Supplied text
At Obi's resentencing hearing, the district court allowed the parties to add to the evidentiary record. The updated record clarified that it was the police who, as an interrogation tactic, falsely told Obi his companion had confessed to their drug use. Based on these “supplemental proofs,” R.132, PageID 766, the court again applied the obstruction enhancement, leading to the same guidelines range (262 to 327 months) and sentence (300 months) as before. But this time, the court went further, stating that it would similarly have imposed the 300-month sentence using its sentencing discretion even if the enhancement were deemed inapplicable. To reach this alternate holding, the court implicitly assumed that Obi qualified for the lower, unenhanced guidelines range of 210 to 262 months. From there, the court applied an upward variance of 38 months to reflect its discretionary judgment that a more severe sentence was necessary to comply with the purposes set out in 18 U.S.C. § 3553(a)(2). Back on appeal, we affirmed. And we did so without analyzing the obstruction enhancement. Because we saw no error in the district court's independent, discretionary basis for imposing the 300-month sentence through a variance, any purported guidelines-calculation error was harmless. Obi II, 542 F.3d at 155–56.

Job 1
In the passage on Obi's resentencing, what unenhanced guidelines range did the district court implicitly assume applied to Obi?
Job 2
Continue the passage on Obi's resentencing from its final sentence.
The material that follows has no connection to the passage on Obi's resentencing.

(Element and text location data)
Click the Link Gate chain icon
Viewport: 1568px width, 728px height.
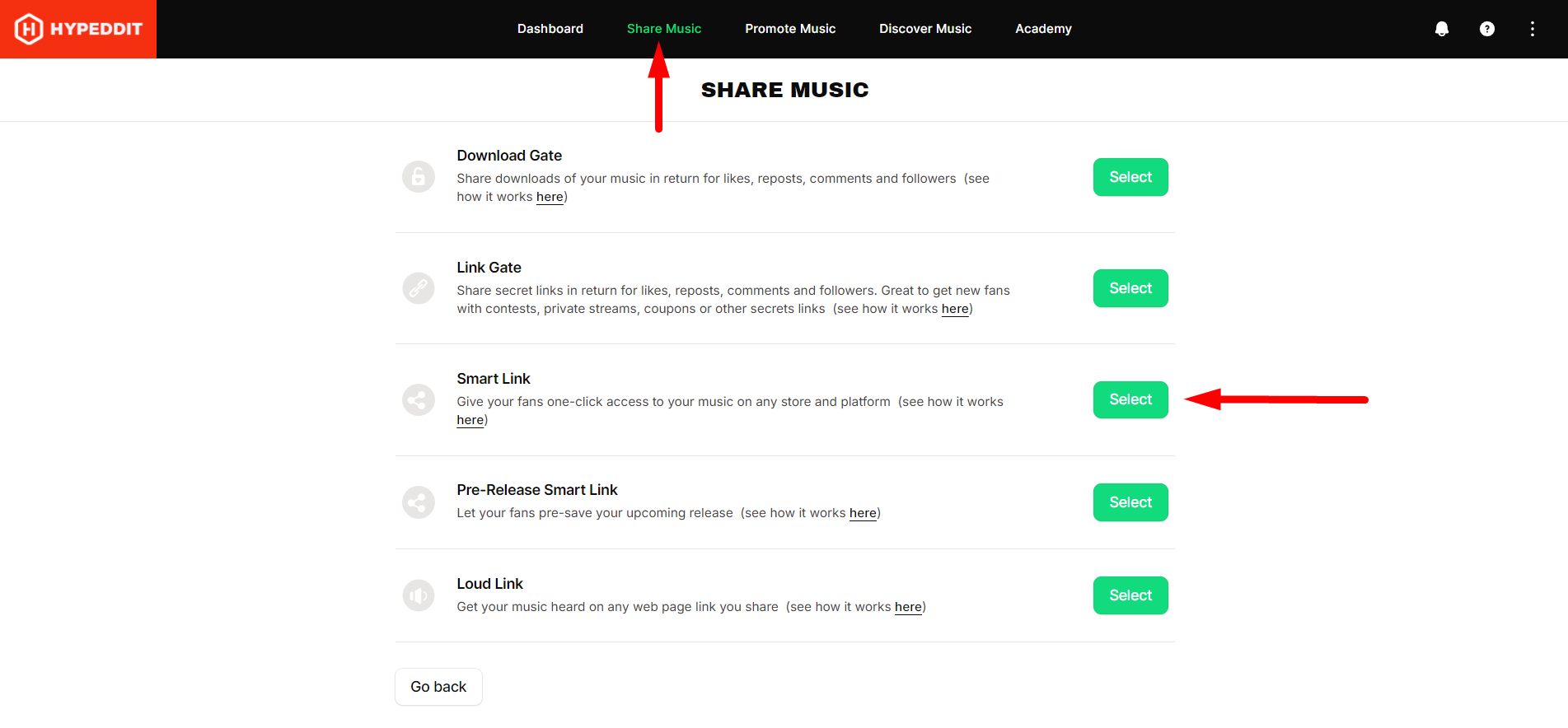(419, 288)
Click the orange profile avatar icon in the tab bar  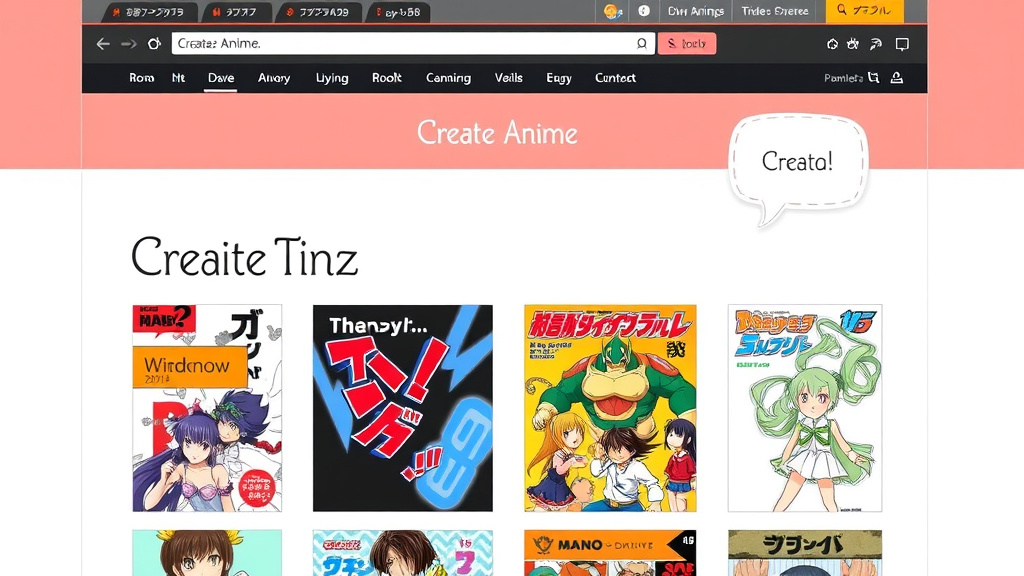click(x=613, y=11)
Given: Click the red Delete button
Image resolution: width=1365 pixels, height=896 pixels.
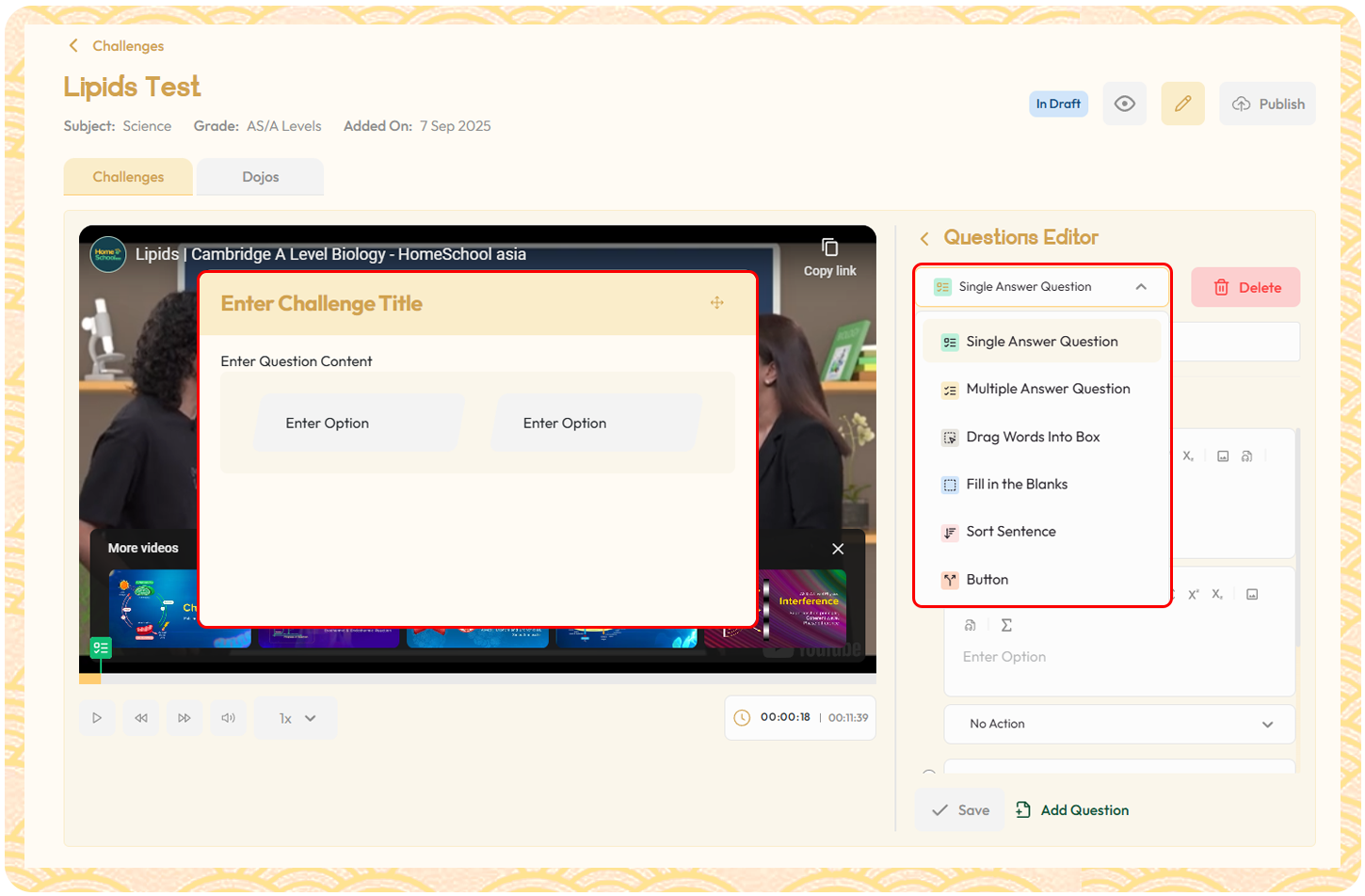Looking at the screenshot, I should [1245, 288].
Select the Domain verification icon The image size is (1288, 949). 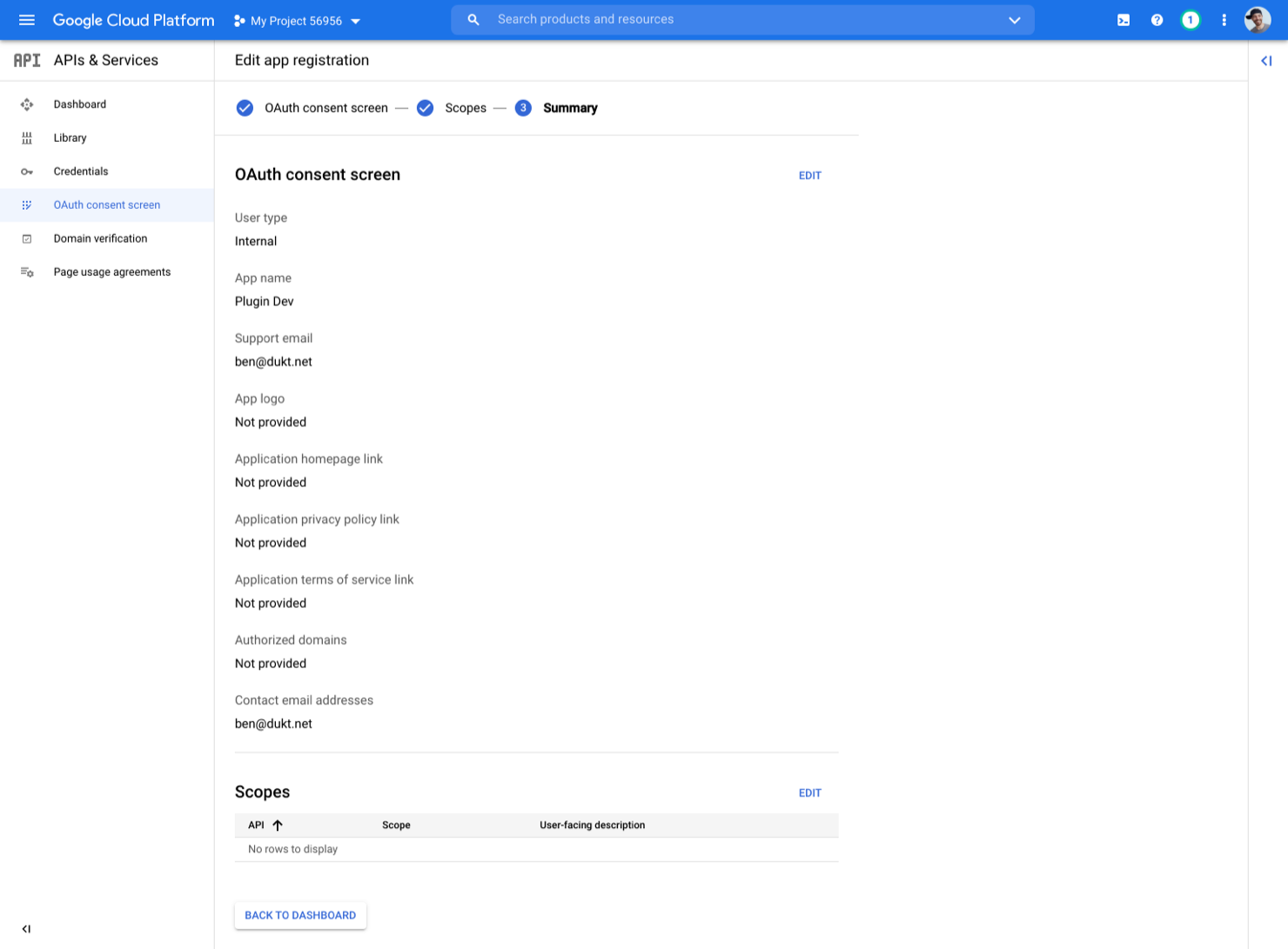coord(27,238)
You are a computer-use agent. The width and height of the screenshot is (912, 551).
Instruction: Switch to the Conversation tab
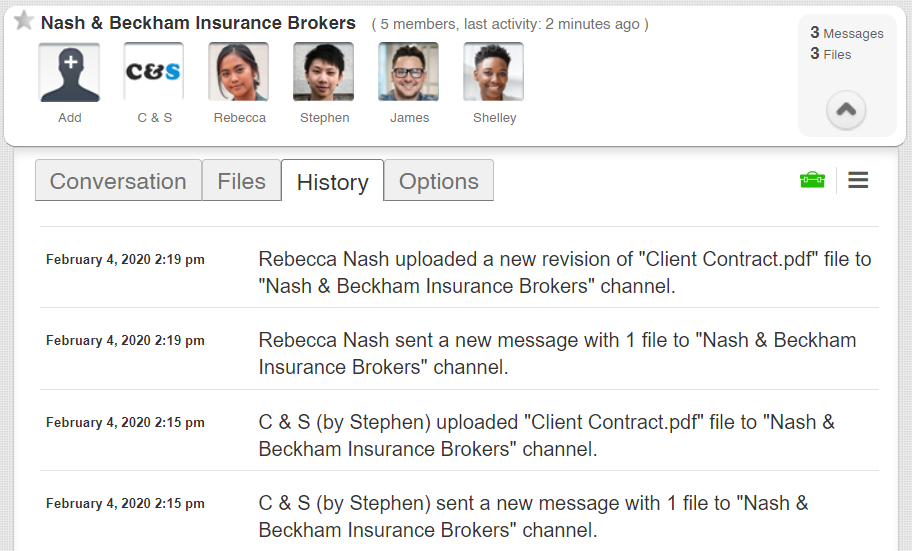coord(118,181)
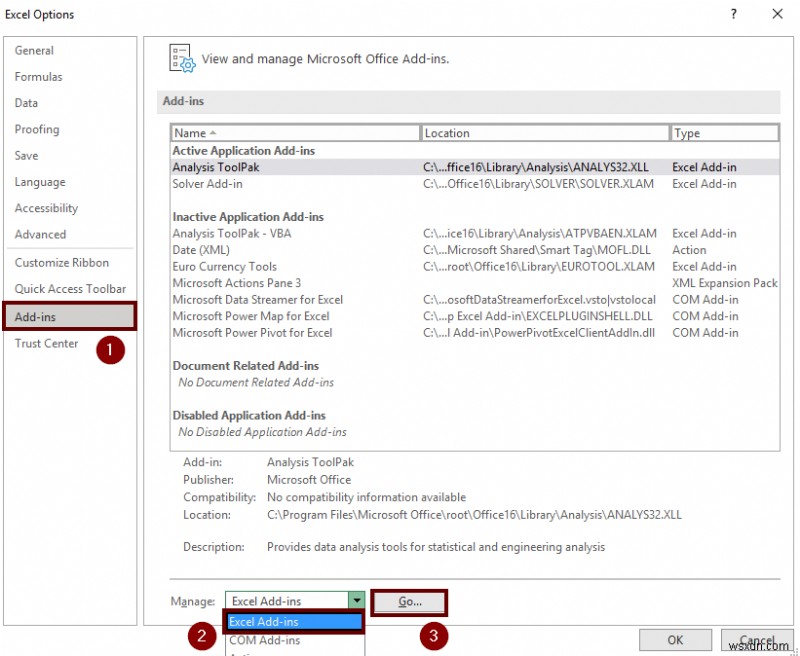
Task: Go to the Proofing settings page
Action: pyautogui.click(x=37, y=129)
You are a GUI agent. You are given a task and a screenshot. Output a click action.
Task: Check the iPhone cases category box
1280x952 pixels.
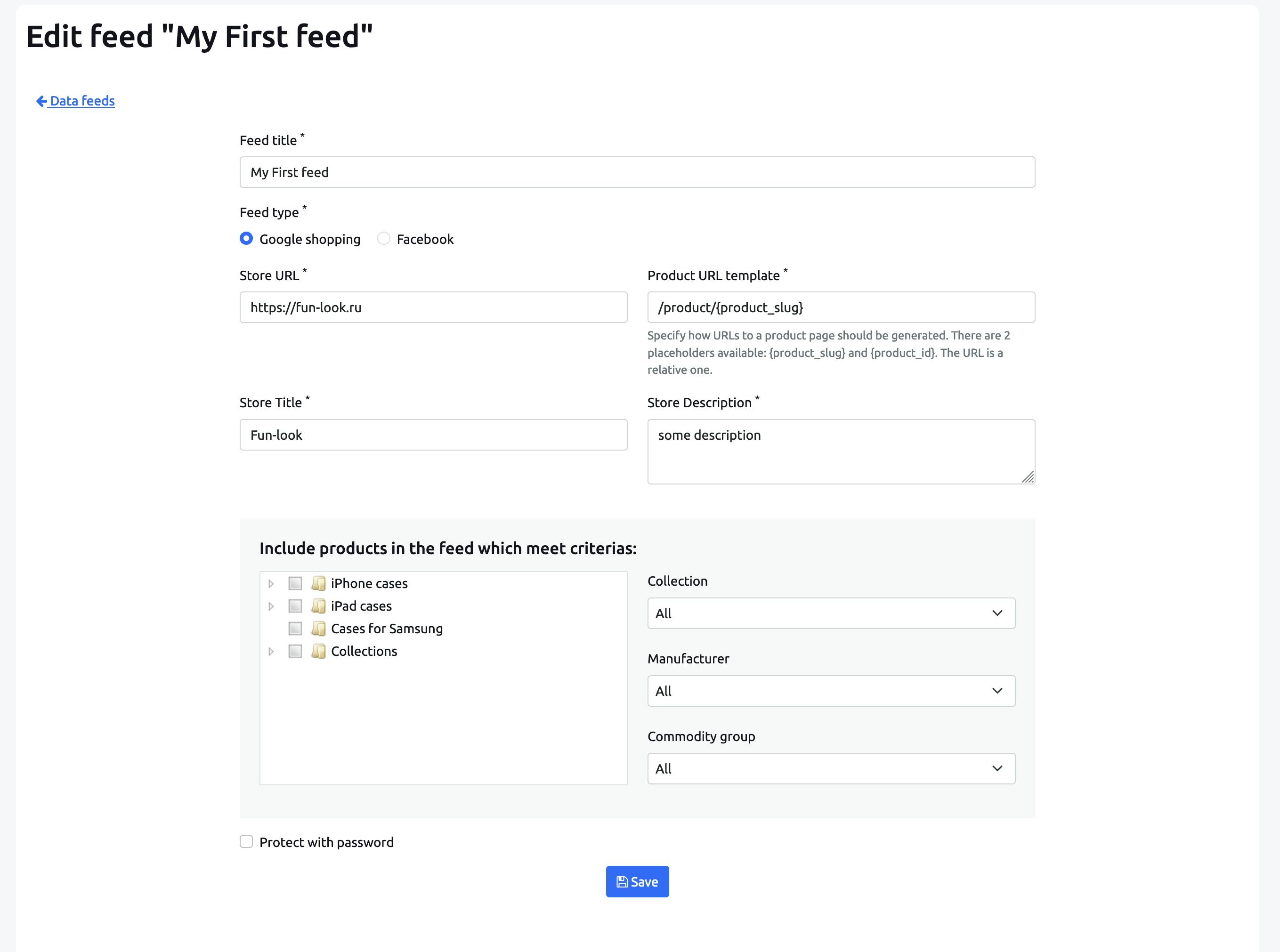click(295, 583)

Task output 1
210 to 262 months.

Task output 2
Yet Obi's road to sentence had one last remaining turn. In 2023, the Sentencing Commission retroactively amended a part of the Guidelines dealing with criminal history points. See U.S. Sent'g Guidelines Manual supp. to app. C, amend. 821 (U.S. Sent'g Comm'n 2023). Under the amendment, a defendant no longer receives additional criminal history points for committing a crime while serving another sentence unless the defendant had seven or more other criminal history points. Id. Obi understandably took notice of this development. After all, had he been sentenced under the newly amended Guidelines, he would not have received two of his criminal history points, and, as a result, would have faced a lower guidelines range. So he asked the district court to “reduce [his] term of imprisonment” under a federal statute allowing such relief for a defendant whose “sentencing range ․ has subsequently been lowered” by a retroactive amendment to the Guidelines. 18 U.S.C. § 3582(c)(2). Honoring Obi's request, the district court recalculated Obi's guidelines range, arriving at an amended range of 235 to 293 months. Then, considering the “applicable” § 3553(a) sentencing factors, see § 3582(c)(2), the court determined that the seriousness of Obi's crime suggested a top-of-the-guidelines sentence. It thus entered a sentence of 293 months, which amounted to a seven-month reduction from Obi's original 300-month sentence.
II.
A. Now taking his third sentencing appeal, Obi challenges his most recent sentence as unreasonable on both procedural and substantive grounds. Two background points shape our review.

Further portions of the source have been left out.